PostPosted: Thu 05 May, 2011 06:37
by Integr88
Sand moves without slipping at 6.0 m/s down a conveyer that is tilted at 15°. The sand enters a pipe 3.0 m below the end of the conveyer belt, as shown in FIGURE P4.50.
What is the horizontal distance d between the conveyer belt and the pipe?

Re: Physics for scientists and engineers chapter 3 q 50

PostPosted: Thu 05 May, 2011 06:46
by barnamah
Because the sand moves at 15° angle, we have x component and y component. As we want to find the distance between the conveyer belt and the bottom of the pipe which is located 3m bellow the canveyer belt, we need to find the horizontal distance d which is the x distance.
we have:

Initial velocity 6.0m/s
`V_0=6.0m/s`
setting the center of the conveyer belt at 0 in our x and y axis the( please view the image)
x initial `x_i=0m`
x final `x_f`=? we want to find
y initial `y_i=3m`
y final `y_f=0m`
the angle 15° `theta=15°`

1) we find the horizontal velocity `v_(ix)=v*costheta=6.0*cos(15)=5.8m/s`
2)We find vertical velocity `v_(iy)=v*sintheta=6.0*sin(15)=1.6m/s` and velocity due to gravity 8.9m/`s^2` is added to this velocity. Using formula
`y_f=y_i-v_(iy)*Δt-1/2a_yΔt^2` EQ1
`y_f=0m`
`y_i=3m`
`v_(iy)=1.6m/s`
`a_y=-9.8m/s^2`

substitute the above values in EQ1 we have:
`0=3-1.6*Δt-1/2(9.8)Δt^2`
`0=3-1.6*Δt-4.9Δt^2`
This is now a quadratic equation and it is the same as `-4.9x^2-1.6x+3=0` and solving for x. So we solve for t.
Solving for t we get t=-0.96 and t=0.63 out of 2 values the -0.96 is not valid because of the negative time so we use t=0.63s

We can use vertical velocity (velocity in y direction) to find out how long it took to reach to the ground.

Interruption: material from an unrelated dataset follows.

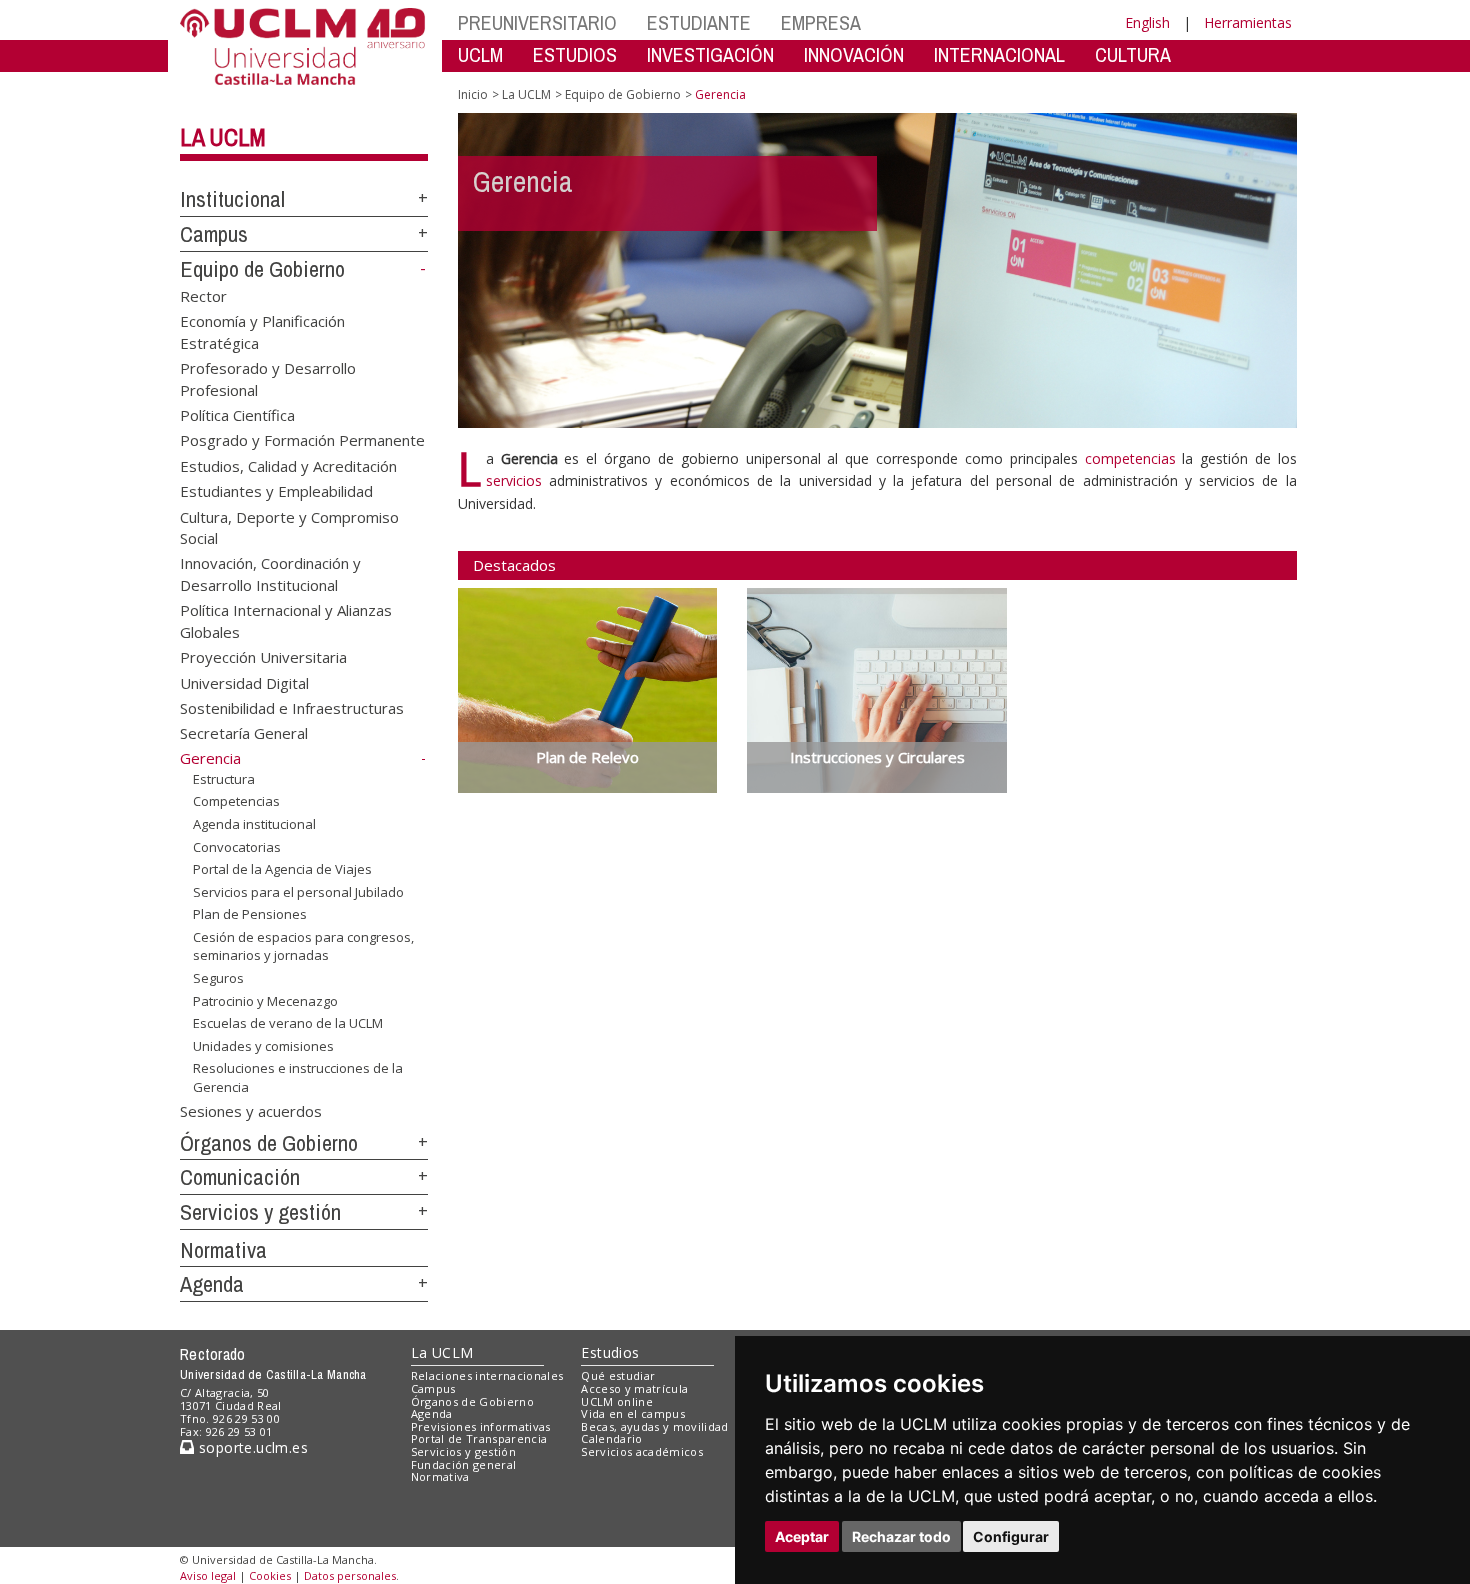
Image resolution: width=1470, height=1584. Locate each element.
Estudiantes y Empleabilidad (276, 491)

`Δt=0.63s` so it takes the sand to reach to the ground in 0.63s. So this is the same time for x direction for the sand to travel the distance d which we call it `x_f`

Using this value we can use `x_f=x_i+v_(ix)*Δt` we can find the `x_f`
`x_f=x_i+v_(ix)*Δt`
`x_f=0+5.8*0.63`
`x_f=3.654m`

`:.` the distance d is 3.654m